Metawin diam bukan karena Ia mengaku kalah. Melainkan Ia menahan sakit pada kaki kanannnya setelah Bright menariknya dari ranjang dengan kasar. Menangis pun percuma, Bright tak akan peduli padanya.
“Win, gue tau kesalahan gue sama lo terlalu banyak. Bahkan sampe gue mati pun, ngga akan bisa lo lupain. Gue tau, tanpa lo bilang sebejat apa kelakuan gue. Emang dari awal gue yang salah.”
“Gue yang sayang duluan sama lo. Gue juga yang ninggalin lo, semua sakit hati yang lo rasain juga karena gue.”
Bright melihat jelas, tubuh Metawin bergetar hebat sambil mengusap lututnya. Perlahan Ia mendekat, lalu berjongkok di hadapan kaki kanan Metawin.

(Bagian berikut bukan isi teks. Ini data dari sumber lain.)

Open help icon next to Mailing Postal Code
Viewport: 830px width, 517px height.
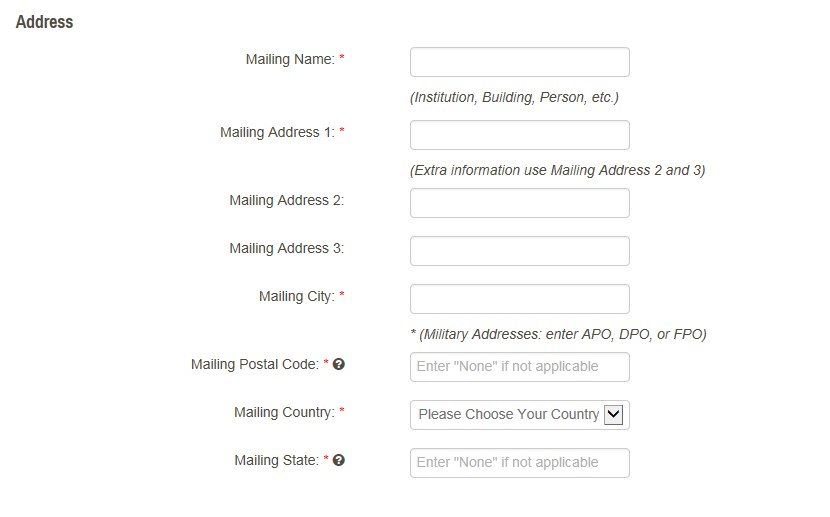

“Gue minta maaf. Dari awal cuma bisa bikin lo sakit. Iya, gue brengsek, gue bajingan, gue bejat. Semua yang lo bilang, bener kok.”

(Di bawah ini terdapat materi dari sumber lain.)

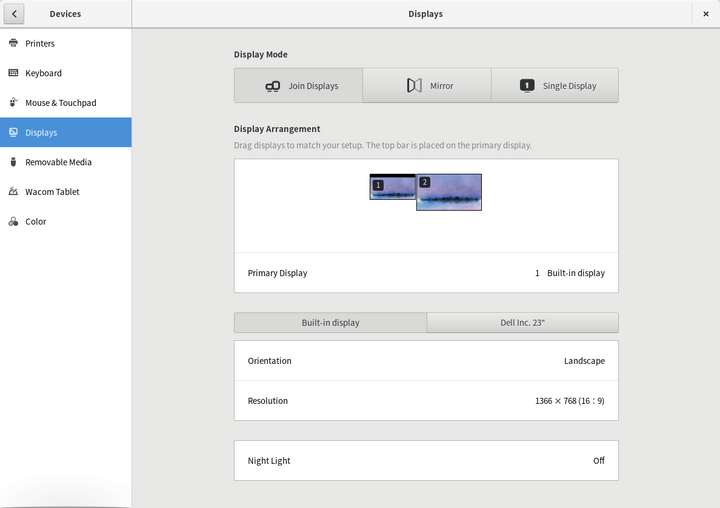
Task: Switch to Dell Inc. 23" tab
Action: click(x=522, y=323)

“Tapi hati gue tulus, sayang sama lo.”
Perlahan, Bright mengusap lembut bagisan lutut Metawin yang memerah. Hingga si empunya meringis pelan.
“Bentar lagi, gue selesai kok sama Kyra. Gue cuma perlu tau siapa cowonya dia.”
“Tadinya, mau gue selesaiin semuanya cepet. Biar gue bisa fokus sama lo. Tapi kayanya ngga guna juga buat lo. Tenang aja, dua atau tiga hari lagi gue kasih tau nama cowok yang selalu kasih foto lo ke kyra.”
Ucapan Bright terjeda, Ia meniup pelan lutut Metawin. Sebisa mungkin Ia bantu untuk mengurangi rasa sakit akibat kebodohannya. Ia enggan menatap lawan bicaranya, terlalu sakit untuk bertatapan langsung dengan netra Metawin.
“Gue ngga pernah nginep di rumah Kyra, satu minggu kemarin. Siang gue sama Kyra, sorenya udah balik. Gue masih punya otak untuk jaga perasaan lo. Meskipun percuma juga akhirnya.”
“Oh iya, gue juga ngga pernah main seks sana sini kok. Terserah mau percaya atau ngga.”
Kini, Bright beranjak. Lalu mengusap air mata Metawin sekilas. Kemudian mundur beberapa langkah. “Makasih ya udah jagain gue di rumah sakit. Kalo mau pergi, pergi aja. Gue janji, ngga akan nyariin lo lagi pas sekarat.”
“Maaf kemarin kelamaan ninggalin. Terserah kalo misal lo ngga mau liat usaha gue, itu hak lo.”
Bright menarik nafasnya yang begitu sesak, lalu kembai menatap sekilas ke arah Metawin yang masih terisak dalam diam.
“Maaf ya. Sekali lagi, gue minta maaf. Makasih, Win. Makasih udah sayang sama gue.”
Dengan begitu, Bright keluar dari kamar Metawin. Mengakhiri semuanya, dengan kisah yang menggantung. Tidak, Bright tidak akan berhenti membongkar kebusukan Kyra demi Metawin.
Yang Ia hentikan hanya mengusik kehidupan Metawin. Ia berjanji, akan mundur dari hidup Metawin. Dengan cintanya yang masih belum selesai.